Ok I found this topic so interesting I discussed it with my playgroup, the result was a really nice visualization of whats going on. With the risk of busting people’s balls I wanted to share it, I believe it will at the very least make it easier to find our point of disagreement (believe me, I have no problem being proven wrong but I really want to understand why I am wrong cause this bad boy has been bugging me)
Check this illustration
The green color shows the cards a corp will see in a game.
X is the potential position of a single Jackson card.
We know that the probabilities of a corp drawing a card in a netrunner game are fixed (for example 1 in 49 for a single copy) and thus we have a closed system where these odds are preserved. If milling also followed a specific behaviour or “law” (for example in the illustration Noise mills 1 card every game) you would get the exact same result, because milling gives you 1 additional chance to look at a card.
The problem is milling doesnt follow a pattern. Milling doesnt have a fixed probability of happening. You might draw a virus, you might play it or you may not, you might lose it to net damage, or you might simply never draw it. In a set of 5 games probabilities say you will see your single Jackson Howard 1 time in each position. But for milling there is simply no rule, what happens in the first 5 games may not happen in the next 5, and even if you keep stretching it to infinity you wont see a pattern.

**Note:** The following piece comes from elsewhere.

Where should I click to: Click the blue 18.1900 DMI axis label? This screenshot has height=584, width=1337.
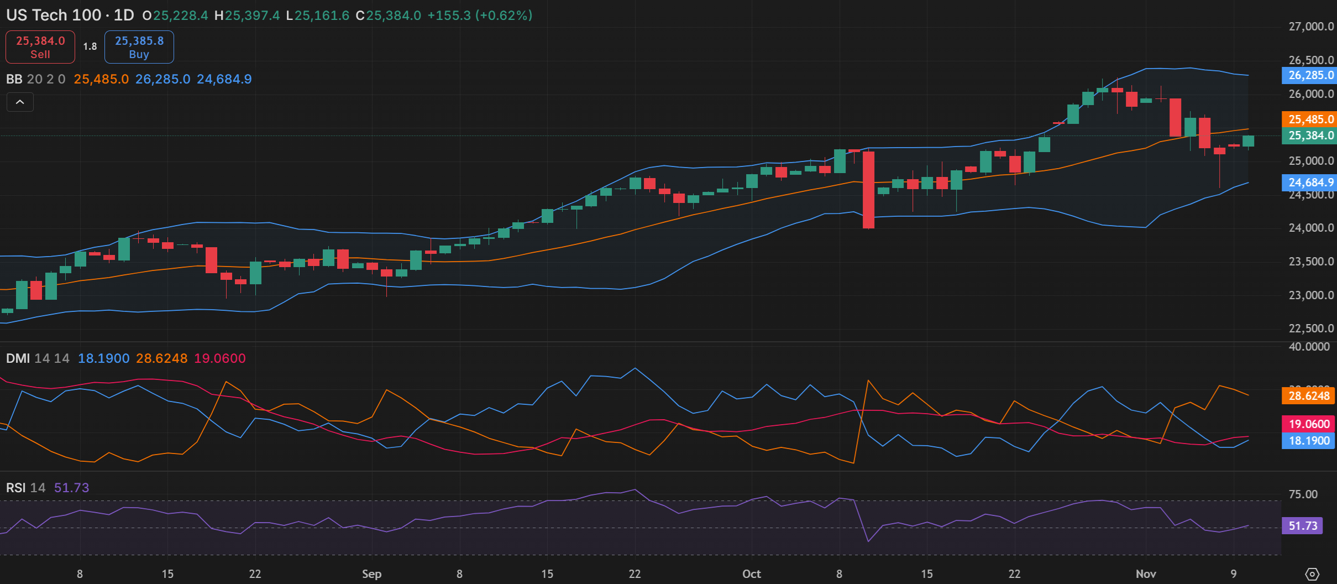point(1308,441)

The whole mill factor is an independent system of probabilities, totally chaotic and following no pattern. When you throw that at a closed system (a deck with 1 Jackson) you will mess up that deck’s odds.

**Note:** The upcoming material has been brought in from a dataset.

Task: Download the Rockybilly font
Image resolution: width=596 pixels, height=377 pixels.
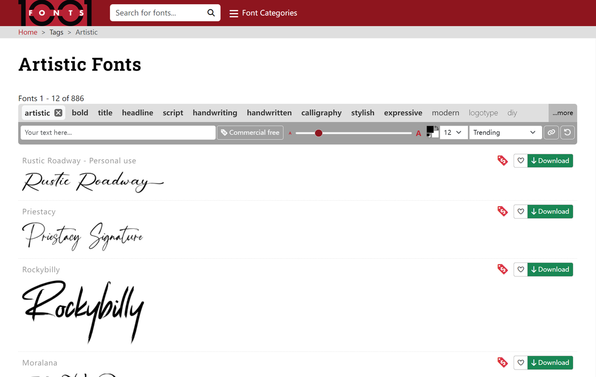Action: (550, 269)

I believe that it all comes down to that, If there is something in this last detail I am missing, at least I am confident that it is now easy for someone to point any error out. Or help them see the point im supporting which is the probabilities of milling and card positions in a deck are two independent things, and since one of them follows no pattern it will never show a fixed probability.
EDITS:
Things i should have already included: the order of the games is compltetely irrelevant, they are for visual convenience, whats important is that probability says in 5 games you will see Jackson at 5 different positions, you can read the table anyway you want.
Also, do not assume that the fact that I used 0 and 1 scenario means the chance of them happening is 50-50. It is NOT. You have a lot of random variables (draw, not draw, damage) but you also have human choice. And there is no pattern in that, so we cant say that stretched to infinity we would end up with 50-50 (which would mean you would have an equal number of games were the corp saw more Jackson and ones where it didnt see him, because yes, I could have created the tables in way that they would have caused more Jackson Howards to be seen than the average 9).